Post by: NOT12NOW on October 24, 2005, 08:38:00 AM
Greg said "BTW, my girlfriend moved in with me on Wednsday. Flew back with me from Colombia,"

Mail order bride?
Title: How did you tell your children, spouse about the Seed?
Post by: NOT12NOW on October 24, 2005, 08:40:00 AM
Greg said, "Hehe....go right ahead. We all know young men have a hair trigger sexually, no sense of style or knowledge of women, and to top it off displaced anger issues."

Those aren't the benefits I was thinking of.
Title: How did you tell your children, spouse about the Seed?
Post by: NOT12NOW on October 24, 2005, 08:53:00 AM
ChrisL said  He's a hopeless romantic who doesn't want to change.
IDon't see why you should.  I didn't and got a great guy.  Baggage is baggage we don't have more than most people, were all fucked up, we just need to know whats in ours.  I think assessing wether people deserve to know your life is the way to go.  It's ok to keep somethings for yourself.

I started wondering if part of the reason we over disclose in stressful situations, like dates.  Is that we learned to seduce the staff by dumping, that's what they encouraged.  It was a way to make people like us, it kept us safe.

I really get the judgement stuff I hadn't thought of it but I am definately  hard on people.  I used to sort of fire all my friends every once and a while---to make a fresh start--try to make friendships I thought would be better for me.

_________________
Cleveland chick 76-77
Title: How did you tell your children, spouse about the Seed?
Post by: GregFL on October 24, 2005, 09:32:00 AM
Quote
On 2005-10-24 05:40:00, NOT12NOW wrote:

"Greg said, "Hehe....go right ahead.
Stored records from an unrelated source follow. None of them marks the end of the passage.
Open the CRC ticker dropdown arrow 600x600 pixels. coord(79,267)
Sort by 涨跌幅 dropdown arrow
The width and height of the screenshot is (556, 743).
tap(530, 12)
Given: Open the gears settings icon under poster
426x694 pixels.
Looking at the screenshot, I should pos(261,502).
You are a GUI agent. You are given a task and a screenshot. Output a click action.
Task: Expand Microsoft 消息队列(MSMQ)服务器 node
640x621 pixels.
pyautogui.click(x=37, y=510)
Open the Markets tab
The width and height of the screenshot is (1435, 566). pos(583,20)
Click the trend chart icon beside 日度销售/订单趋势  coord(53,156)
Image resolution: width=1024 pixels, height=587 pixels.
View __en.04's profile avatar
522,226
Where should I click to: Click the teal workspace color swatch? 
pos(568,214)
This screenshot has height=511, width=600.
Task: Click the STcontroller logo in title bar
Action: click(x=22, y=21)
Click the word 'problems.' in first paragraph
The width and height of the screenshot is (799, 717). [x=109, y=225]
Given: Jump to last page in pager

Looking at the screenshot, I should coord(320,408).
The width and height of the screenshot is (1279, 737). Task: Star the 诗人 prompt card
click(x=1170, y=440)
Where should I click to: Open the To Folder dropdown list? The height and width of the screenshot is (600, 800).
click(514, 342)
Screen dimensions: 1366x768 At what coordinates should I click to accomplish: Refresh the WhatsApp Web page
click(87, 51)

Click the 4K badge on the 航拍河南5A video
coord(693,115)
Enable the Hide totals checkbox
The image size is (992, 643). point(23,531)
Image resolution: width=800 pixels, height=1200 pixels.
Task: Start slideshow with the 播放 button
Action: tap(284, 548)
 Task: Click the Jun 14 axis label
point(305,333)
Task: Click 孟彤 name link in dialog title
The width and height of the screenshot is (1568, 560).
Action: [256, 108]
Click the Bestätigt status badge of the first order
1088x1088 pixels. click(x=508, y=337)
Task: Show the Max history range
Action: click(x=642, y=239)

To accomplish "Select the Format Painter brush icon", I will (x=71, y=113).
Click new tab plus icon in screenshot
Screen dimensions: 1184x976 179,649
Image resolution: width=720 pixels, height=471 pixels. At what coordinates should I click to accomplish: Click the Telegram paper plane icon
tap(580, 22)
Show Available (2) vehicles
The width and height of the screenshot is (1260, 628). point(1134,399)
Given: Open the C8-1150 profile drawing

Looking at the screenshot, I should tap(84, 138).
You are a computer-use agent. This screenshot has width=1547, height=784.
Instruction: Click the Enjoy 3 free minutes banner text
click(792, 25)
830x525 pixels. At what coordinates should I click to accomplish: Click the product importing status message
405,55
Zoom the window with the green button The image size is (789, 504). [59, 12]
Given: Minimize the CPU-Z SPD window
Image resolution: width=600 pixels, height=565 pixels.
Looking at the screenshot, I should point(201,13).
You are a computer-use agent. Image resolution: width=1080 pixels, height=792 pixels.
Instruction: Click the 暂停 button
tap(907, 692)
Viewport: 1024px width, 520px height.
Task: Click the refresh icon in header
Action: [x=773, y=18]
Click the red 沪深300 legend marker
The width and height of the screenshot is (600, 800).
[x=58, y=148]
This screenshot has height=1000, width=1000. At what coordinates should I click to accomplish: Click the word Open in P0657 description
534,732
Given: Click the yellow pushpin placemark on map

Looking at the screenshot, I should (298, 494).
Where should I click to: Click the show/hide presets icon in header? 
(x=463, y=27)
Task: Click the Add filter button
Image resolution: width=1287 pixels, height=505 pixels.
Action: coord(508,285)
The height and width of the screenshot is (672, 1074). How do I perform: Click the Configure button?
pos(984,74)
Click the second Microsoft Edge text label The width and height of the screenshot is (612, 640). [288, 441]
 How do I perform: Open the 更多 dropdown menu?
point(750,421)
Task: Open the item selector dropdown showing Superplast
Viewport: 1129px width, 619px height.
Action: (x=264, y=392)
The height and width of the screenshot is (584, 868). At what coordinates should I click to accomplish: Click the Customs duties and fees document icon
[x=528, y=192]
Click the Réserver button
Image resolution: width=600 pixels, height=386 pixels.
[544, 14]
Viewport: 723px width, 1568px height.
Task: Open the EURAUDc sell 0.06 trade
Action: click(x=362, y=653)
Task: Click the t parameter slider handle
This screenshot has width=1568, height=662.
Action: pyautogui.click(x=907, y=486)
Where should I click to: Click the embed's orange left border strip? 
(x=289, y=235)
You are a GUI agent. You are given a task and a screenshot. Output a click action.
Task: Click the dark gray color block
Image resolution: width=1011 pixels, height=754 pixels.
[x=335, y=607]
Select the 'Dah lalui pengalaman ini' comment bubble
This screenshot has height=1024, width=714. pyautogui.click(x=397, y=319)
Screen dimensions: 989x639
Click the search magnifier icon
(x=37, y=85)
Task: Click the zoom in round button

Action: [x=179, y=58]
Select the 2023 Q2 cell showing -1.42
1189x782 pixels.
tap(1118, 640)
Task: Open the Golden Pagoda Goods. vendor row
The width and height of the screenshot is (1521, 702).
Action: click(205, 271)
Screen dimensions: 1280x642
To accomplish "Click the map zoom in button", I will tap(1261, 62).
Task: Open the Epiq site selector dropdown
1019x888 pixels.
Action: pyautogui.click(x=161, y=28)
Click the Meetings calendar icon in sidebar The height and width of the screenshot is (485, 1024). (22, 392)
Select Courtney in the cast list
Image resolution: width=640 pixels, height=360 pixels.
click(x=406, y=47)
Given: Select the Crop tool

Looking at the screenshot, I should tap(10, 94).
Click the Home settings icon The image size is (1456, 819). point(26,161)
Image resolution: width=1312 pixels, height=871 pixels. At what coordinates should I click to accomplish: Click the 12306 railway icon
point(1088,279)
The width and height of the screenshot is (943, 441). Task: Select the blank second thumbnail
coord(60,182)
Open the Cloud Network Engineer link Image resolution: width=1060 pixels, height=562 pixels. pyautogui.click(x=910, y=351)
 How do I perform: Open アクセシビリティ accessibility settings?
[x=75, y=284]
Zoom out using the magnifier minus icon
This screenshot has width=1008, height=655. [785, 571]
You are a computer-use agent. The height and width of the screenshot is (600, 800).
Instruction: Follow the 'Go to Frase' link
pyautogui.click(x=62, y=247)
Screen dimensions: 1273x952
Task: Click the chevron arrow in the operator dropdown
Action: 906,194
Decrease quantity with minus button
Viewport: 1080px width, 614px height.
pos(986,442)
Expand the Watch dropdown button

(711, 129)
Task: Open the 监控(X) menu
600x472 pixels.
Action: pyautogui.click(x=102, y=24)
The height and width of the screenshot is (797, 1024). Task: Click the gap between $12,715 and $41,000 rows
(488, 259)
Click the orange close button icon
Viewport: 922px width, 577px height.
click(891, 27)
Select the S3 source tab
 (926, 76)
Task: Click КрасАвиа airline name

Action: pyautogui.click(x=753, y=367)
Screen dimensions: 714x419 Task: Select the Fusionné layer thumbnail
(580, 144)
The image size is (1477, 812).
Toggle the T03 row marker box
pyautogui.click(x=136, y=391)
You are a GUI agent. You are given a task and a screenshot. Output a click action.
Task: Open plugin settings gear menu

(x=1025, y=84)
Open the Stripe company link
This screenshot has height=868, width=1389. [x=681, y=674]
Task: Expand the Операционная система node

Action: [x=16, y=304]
We all know young men have a hair trigger sexually, no sense of style or knowledge of women, and to top it off displaced anger issues."



Those aren't the benefits I was thinking of.


"


Okay, then how about the lack of money, the propensity to chase around college girls, or the ability to swig large amounts of beer and puke on their shoes, remembering nothing the next day?

 :grin:
Title: How did you tell your children, spouse about the Seed?
Post by: GregFL on October 24, 2005, 09:37:00 AM
Quote
On 2005-10-24 05:53:00, NOT12NOW wrote:

  I think assessing wether people deserve to know your life is the way to go.  It's ok to keep somethings for yourself.



I started wondering if part of the reason we over disclose in stressful situations, like dates  Is that we learned to seduce the staff by dumping, that's what they encouraged.  It was a way to make people like us, it kept us safe.



I really get the judgement stuff I hadn't thought of it but I am definately  hard on people.  I used to sort of fire all my friends every once and a while---to make a fresh start--try to make friendships I thought would be better for me.



_________________

Cleveland chick 76-77"


I think you are onto something here, and
Man o man, me too. I would dismiss a friend and claim that they let me down or that "they didn't treat me the way I treated them" kind of attitude.  I way overexpected from friendships  and part of it was trying to manipulate people to behave a certain way or I would reject them.  I never suspected I learned this behavior in "treatment", but I did.

Nowadays I just take people as they come and let the relationship build based on how the people are, not how I think they should be.
Title: How did you tell your children, spouse about the Seed?
Post by: Anonymous on November 28, 2005, 06:49:00 PM
I did not need to.
They did not ask.
If they did I would tell them all about it.